The combination of these factors resulted in closure of the Sitka Pulp Mill. The Alaska Pulp Corporation blamed the closure on provisions included in the Tongass Timber Reform Act, and sued the government for damages. The United States Forest Service terminated the timber contract, finding the Alaska Pulp Corporation in breach of contract for not upholding its obligation to operate the mill. The Japanese-based company was already in debt, and a judge ruled that the closure was due to economic factors rather than the Tongass Timber Reform Act.

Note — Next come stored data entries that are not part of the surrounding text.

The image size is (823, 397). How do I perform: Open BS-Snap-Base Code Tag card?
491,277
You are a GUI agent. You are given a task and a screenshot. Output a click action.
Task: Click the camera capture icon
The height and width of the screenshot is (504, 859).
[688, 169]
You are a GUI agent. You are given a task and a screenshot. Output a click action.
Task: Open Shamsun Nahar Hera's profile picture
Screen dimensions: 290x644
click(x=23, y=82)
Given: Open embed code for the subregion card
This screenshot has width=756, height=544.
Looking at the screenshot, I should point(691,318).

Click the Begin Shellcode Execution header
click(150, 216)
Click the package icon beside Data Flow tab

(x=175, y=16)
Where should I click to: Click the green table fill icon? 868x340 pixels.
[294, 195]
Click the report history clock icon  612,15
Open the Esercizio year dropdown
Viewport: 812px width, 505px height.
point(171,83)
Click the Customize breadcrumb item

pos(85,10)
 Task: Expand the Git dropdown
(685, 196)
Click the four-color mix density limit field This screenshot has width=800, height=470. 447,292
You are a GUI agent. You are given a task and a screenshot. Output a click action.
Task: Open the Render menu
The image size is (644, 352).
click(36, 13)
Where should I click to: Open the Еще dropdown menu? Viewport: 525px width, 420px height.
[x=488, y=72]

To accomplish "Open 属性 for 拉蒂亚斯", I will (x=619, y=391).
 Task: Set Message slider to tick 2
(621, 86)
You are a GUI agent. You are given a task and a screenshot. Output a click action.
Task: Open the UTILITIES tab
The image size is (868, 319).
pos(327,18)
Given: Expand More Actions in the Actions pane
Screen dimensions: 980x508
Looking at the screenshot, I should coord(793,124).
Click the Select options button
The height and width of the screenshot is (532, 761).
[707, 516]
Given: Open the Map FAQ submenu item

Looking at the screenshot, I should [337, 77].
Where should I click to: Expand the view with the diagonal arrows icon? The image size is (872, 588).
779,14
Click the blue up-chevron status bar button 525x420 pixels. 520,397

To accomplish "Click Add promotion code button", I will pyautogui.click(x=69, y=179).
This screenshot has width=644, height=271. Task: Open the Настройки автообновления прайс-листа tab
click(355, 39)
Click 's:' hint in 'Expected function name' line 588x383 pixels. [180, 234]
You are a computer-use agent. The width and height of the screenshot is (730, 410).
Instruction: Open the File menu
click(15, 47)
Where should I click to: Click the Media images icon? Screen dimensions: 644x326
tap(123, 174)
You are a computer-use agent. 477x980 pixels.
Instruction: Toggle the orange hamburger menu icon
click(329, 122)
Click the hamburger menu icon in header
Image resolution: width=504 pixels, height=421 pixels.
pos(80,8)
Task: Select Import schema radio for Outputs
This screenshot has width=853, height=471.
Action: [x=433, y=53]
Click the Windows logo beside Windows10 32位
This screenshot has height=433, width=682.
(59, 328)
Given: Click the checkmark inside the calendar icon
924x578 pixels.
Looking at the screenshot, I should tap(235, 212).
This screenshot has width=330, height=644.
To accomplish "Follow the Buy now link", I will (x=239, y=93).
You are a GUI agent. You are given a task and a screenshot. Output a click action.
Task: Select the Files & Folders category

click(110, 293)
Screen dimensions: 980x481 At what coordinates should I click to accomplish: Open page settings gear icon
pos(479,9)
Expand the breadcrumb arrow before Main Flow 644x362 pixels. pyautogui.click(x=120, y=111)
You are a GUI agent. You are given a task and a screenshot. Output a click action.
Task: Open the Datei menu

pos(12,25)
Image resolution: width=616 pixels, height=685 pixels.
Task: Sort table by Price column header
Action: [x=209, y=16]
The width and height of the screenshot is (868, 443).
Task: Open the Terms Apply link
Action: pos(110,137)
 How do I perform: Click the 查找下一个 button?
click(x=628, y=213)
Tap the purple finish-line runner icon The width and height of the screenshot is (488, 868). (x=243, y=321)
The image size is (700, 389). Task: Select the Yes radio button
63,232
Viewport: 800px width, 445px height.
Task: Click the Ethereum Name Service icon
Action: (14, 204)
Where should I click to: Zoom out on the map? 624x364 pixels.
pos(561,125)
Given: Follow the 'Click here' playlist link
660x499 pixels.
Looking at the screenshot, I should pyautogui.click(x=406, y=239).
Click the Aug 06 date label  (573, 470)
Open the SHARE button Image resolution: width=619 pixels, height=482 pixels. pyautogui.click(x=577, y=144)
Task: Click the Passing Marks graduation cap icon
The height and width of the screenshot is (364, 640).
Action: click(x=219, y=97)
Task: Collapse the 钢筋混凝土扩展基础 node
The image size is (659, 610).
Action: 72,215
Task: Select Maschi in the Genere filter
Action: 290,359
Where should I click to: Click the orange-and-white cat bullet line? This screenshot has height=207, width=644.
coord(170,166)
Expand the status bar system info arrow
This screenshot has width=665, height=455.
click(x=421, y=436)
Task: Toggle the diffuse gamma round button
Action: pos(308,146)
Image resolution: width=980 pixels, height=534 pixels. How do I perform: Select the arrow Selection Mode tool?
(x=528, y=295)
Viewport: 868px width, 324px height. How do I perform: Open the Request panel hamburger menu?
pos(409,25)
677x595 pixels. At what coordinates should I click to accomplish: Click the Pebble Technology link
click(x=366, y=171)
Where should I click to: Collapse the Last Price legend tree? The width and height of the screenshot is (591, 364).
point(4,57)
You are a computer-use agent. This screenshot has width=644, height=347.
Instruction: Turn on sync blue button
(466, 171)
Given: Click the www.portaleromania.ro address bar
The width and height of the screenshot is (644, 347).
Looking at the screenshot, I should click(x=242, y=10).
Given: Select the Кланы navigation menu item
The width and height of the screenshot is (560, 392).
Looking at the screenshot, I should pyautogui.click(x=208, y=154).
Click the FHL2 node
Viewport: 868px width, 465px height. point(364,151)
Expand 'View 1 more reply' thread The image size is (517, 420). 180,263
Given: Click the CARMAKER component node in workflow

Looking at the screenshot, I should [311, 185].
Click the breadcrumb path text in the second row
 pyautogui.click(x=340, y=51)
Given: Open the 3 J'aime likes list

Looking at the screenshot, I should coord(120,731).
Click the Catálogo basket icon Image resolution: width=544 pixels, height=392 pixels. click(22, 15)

==Environmental Impacts ==
Chemicals used during the production at the Sitka Pulp Mill consisted of sulfur magnesium oxide, sodium hydroxide, and chlorine gas. Wood ash, wastewater water treatment sludge, and petroleum byproducts were introduced into Sitka’s landfills and water systems during the Sitka Pulp Mill’s 34-year history. As a result, many of these harmful chemicals became present in the surrounding ecosystem, which may have affected human, animal, and plant populations. In 1999, the Alaska Department of Environmental Conservation took action to combat these environmental impacts - it has attempted to restore Sawmill Cove by disposing leftover hazardous waste at permitted facilities, as well as through bioremediation of contaminated soils, land use restrictions, and allowing natural ecological recovery.

==Today==
The Alaska Pulp Company decided to demolish the mill site and donate the land to the city of Sitka. In 1999, the city of Sitka took control of the land, and removed much of the industrial debris, paving the main roads within the park. The former mill site is now known as Gary Paxton Industrial Park. Two of the large clarifying tanks are now home to the Fortress of the Bear tourist attraction.